Un avión norteamericano siguió la ruta migratoria de las grullas chilladoras desde Nebraska a la frontera sasktachewana. Un avión canadiense siguió la ruta migratoria desde la frontera norteamericana a los terrenos de anidaje. Nada.
—Hemos programado vuelos diarios por la ruta migratoria —anunciaron los norteamericanos.
—Hemos programado vuelos diarios por la ruta migratoria —anunciaron los canadienses.
Y pasó el primer vuelo norteamericano sobre el Rosa de Goma, donde el pequeño Lago Siwash reverberaba como un estanque de lágrimas de vaqueras.
Había hundido el calendario su morro en los finales de mayo (casi dos semanas después de aquel vuelo «rutinario» de Jim McHee, tristemente célebre) cuando la noticia de la desaparición de las grullas llegó al público. Una tersa y fría declaración de prensa del Departamento del Interior, un anuncio que urgía a los ciudadanos a cooperar informando de cualquier ave blanca que viesen, golpeó los medios de comunicación como una tonelada de ladrillos de interés humano. Todas las emisoras de televisión y la mayoría de los periódicos del país destacaron el asunto. Tan amplia difusión de la noticia halló al gobierno desprevenido, y también la reacción pública. Las centralitas telefónicas del Departamento del Interior parpadeaban como un espectáculo luminoso, enloquecido y psicodélico de rock y todas las organizaciones ecológicas, desde el Club Sierra a las chicas exploradoras, telegrafiaron ofreciéndose a ayudar. Al día siguiente, el propio Secretario del Interior se vio obligado a convocar una conferencia de prensa (se emitió en los noticiarios de las seis y de las once).
—Ummmm, ejem, bueno —dijo el secretario—. No hay motivo para que nos preocupemos demasiado.
Aunque las grullas constituyen una sola bandada, viajan en pequeñas unidades de una a tres familias, explicó el Secretario.
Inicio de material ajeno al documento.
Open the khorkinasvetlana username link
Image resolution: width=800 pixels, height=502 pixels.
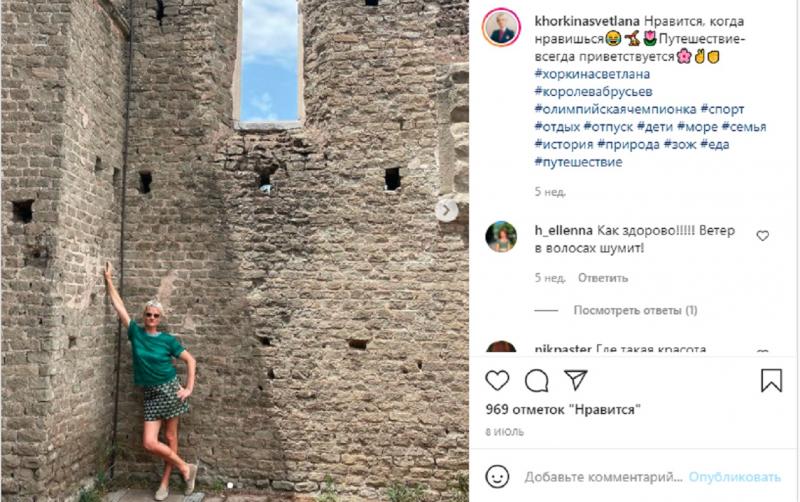(x=587, y=21)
Y las familias anidan a kilómetros de distancia unas de otras. No hay ninguna probabilidad de que ni los hombres ni los elementos hayan podido jugar una mala pasada a toda la bandada. La ruta de migración de las chilladoras pasa casi toda por regiones aisladas, y los yermos canadienses son inmensos. Tarde o temprano, estas espléndidas aves aparecerán. Aunque no aparecieran en todo el verano, no hay duda de que volverán a Tejas en otoño.
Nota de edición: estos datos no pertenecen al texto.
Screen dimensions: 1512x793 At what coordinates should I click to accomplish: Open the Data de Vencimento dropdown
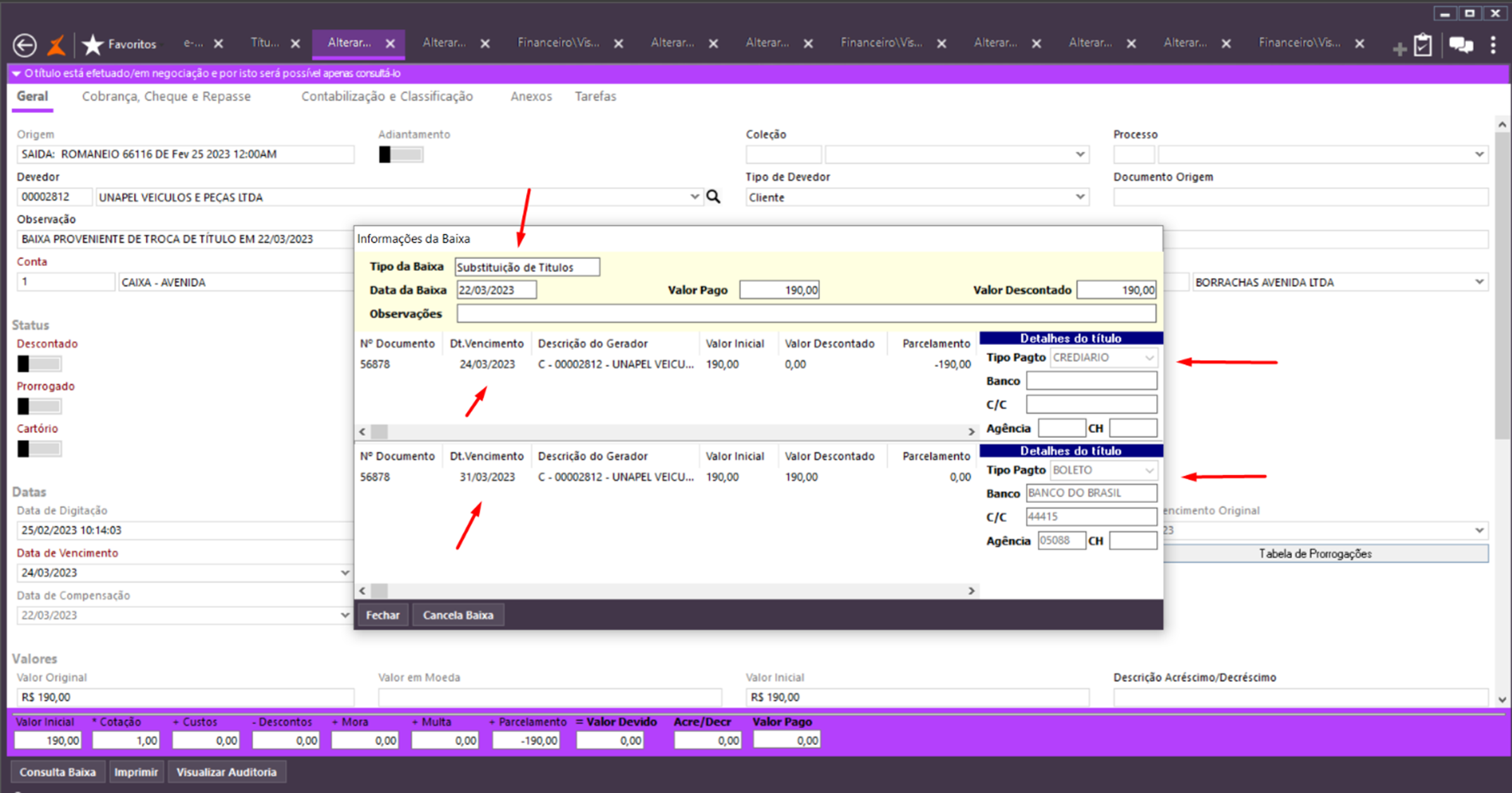[345, 572]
Él Secretario se creía sus declaraciones, como sucede a veces con los individuos de su género. Sus subordinados del Servicio de Protección de la Naturaleza se las creían también. Allá en Canadá, el flaco oficial de la pipa se estremecía como cubitos de hielo en el combinado pirófago. No estaba tan seguro. En cuanto al biólogo de campo Jim McHee, se zampó una botella de licor de malta, firmó otro pago de la pensión de divorcio, contempló los mapas aéreos del terreno que exploraría al día siguiente y murmuró, sin dirigirse a nadie en concreto: «Los animales salvajes no roncan».